パラダイス鎖国

 お袋の話によれば脳筋体育教師が電話で「この前の放送室の電波ジャックは叱らないので、街について重要な話があるから登校するように」と言われたそな。


 お袋の付き添いで逃げられず、俺ら三人の不良は学校へ連行された。


 崖に建造された、半分だけ作りかけの橋に見える土台。

 その上に建てられた校舎を恨めしく思う。

 街獣同士がバトルした時に崩れ落ちてくれれば、俺ら三人はノコノコ登校することはなかったのに、と心の中で呟き口だけは舌打ちをすると、お袋が睨みを効かせやがった。
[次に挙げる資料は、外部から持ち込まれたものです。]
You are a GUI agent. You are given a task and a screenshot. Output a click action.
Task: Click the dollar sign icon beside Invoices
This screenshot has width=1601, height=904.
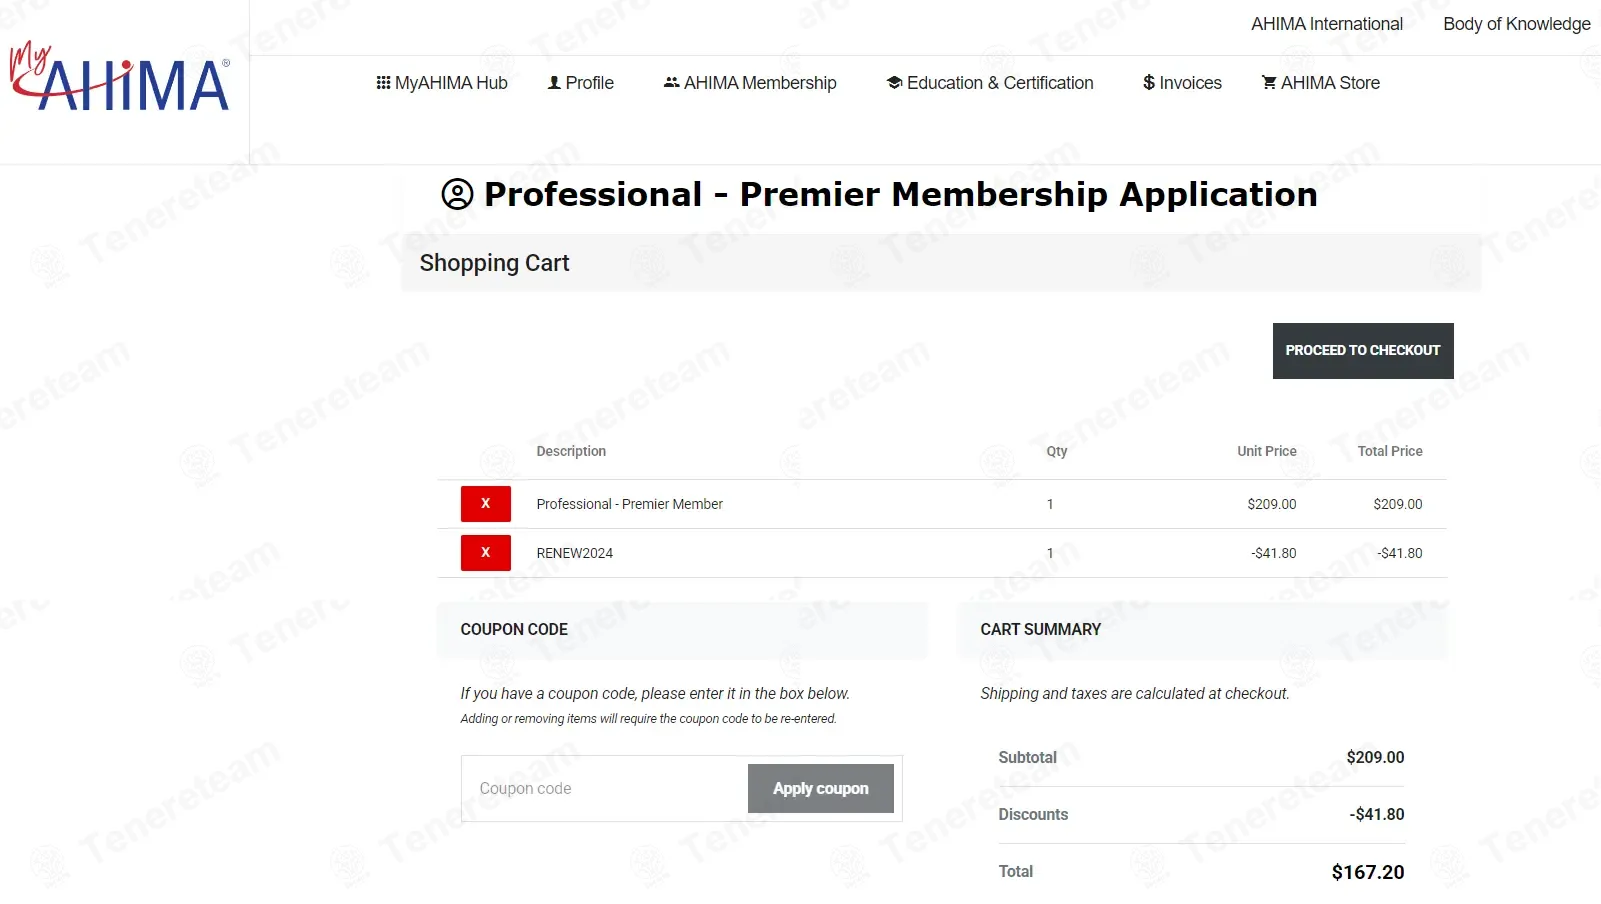coord(1149,83)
 正門で出迎えた体育教師は待ってましたとばかりに笑顔を見せた。

 お袋は俺の頭を鷲掴みにして、九十度まで首を押し曲げ、サバ折りで謝らせる。


 お袋が学校を去ると俺、相棒のクリム、キノコヘッドのタロは、ます学校の職員室へ案内された。

 そして、脳筋クソ体育教師にこの前の放送室占領を、こっぴどく叱られたのだった。


 叱らないんじゃねぇのかよ!?


 十代でここまでの屈辱を経験するなんて、将来立ち直れずグレて不良になったら、大人達はどうしてくれんだ?

 てか、元が不良だから説教されてんだけど……。


 たっぷり怒られた後に教室で授業を受けた。

 何が面白くてカビ臭い木造の校舎で、先生共のクソつまんねぇ話を聞かなきゃなんねぇんだよ。


 黒板の前によぼよぼの足でやってきた社会科の先生センコー

 というより、ただの爺さんだ。

 何十年もこの学校で働いてる生きる化石。

 その生きる化石が咳払いをすると、生徒達は反射的に先生に注目した。


「この街の真実を……いえ、世界と我々が何者なのか話さなければなりません」


 すでに退屈になってきた俺は、鼻の穴に指をぶっ込んで、ホジホジしながら頭を空っぽにしていた。


 よし! 話が終わるまで、可愛い女子のことを考えて、ストレスを軽減しよ。


「神話の古事において私達の祖先は、空にある無数の星の一つから、この地へ降り立ったと言われてます。彼らは植民地を求めて作物を耕すようにあらゆる技術を尽くして、この世界を作り変えようとしました。その過程で神体である街獣を作ったとされます」


 え? マジ?


 祖先が街獣を作ったてことは――――人間が神様を作ったってことか?

 話がぶっ飛び過ぎてて着いて行けないんだけど。


 それを聞いた生徒達はどよめき、話は隣の机から机へとリレーが始まる。


「空から降りて来たって何?」「先祖が星から来たってことは羽が生えてたのかな?」「ウソ! 天使なの?」「先祖が飛べるってことは俺達も空を飛べるのか?」


 先生が手を叩いて騒ぐ教室を黙らせる。

 俺も先生の話に興味が止まらねぇ。


「数千年前。祖先は故郷の星が寿命をむかえ、生き延びる為に母なる星を去り、現在の地へ移住したのです。しかし、溶岩と毒性の雨にさらされた世界は、人間には過酷過ぎます。そこで人々を守る神々の巨体へ住み着いたとされています」


 待て待て待て!

 何千年も前の話をされても「わかる~!」って、なるわけねぇだろ?

 こういう時、理解力の無い自分の頭を呪うぜ。

 ずっと俺の頭の悪さは、女子の母性をくすぐるチャームポイントだと思ってたのに。


「この世界には様々な呼び名があります。暁星あけぼし、明けの明星、一番星、ルシファー…………金星」


 クラスの生徒達が聞いたことない言葉ワードにザワめく。


 金星? なんだよそりゃ?

 大体、この溶岩の大地以外に世界があるなんて話から置いてけぼりなのに、金星だのなんだの言われても混乱するだけだ。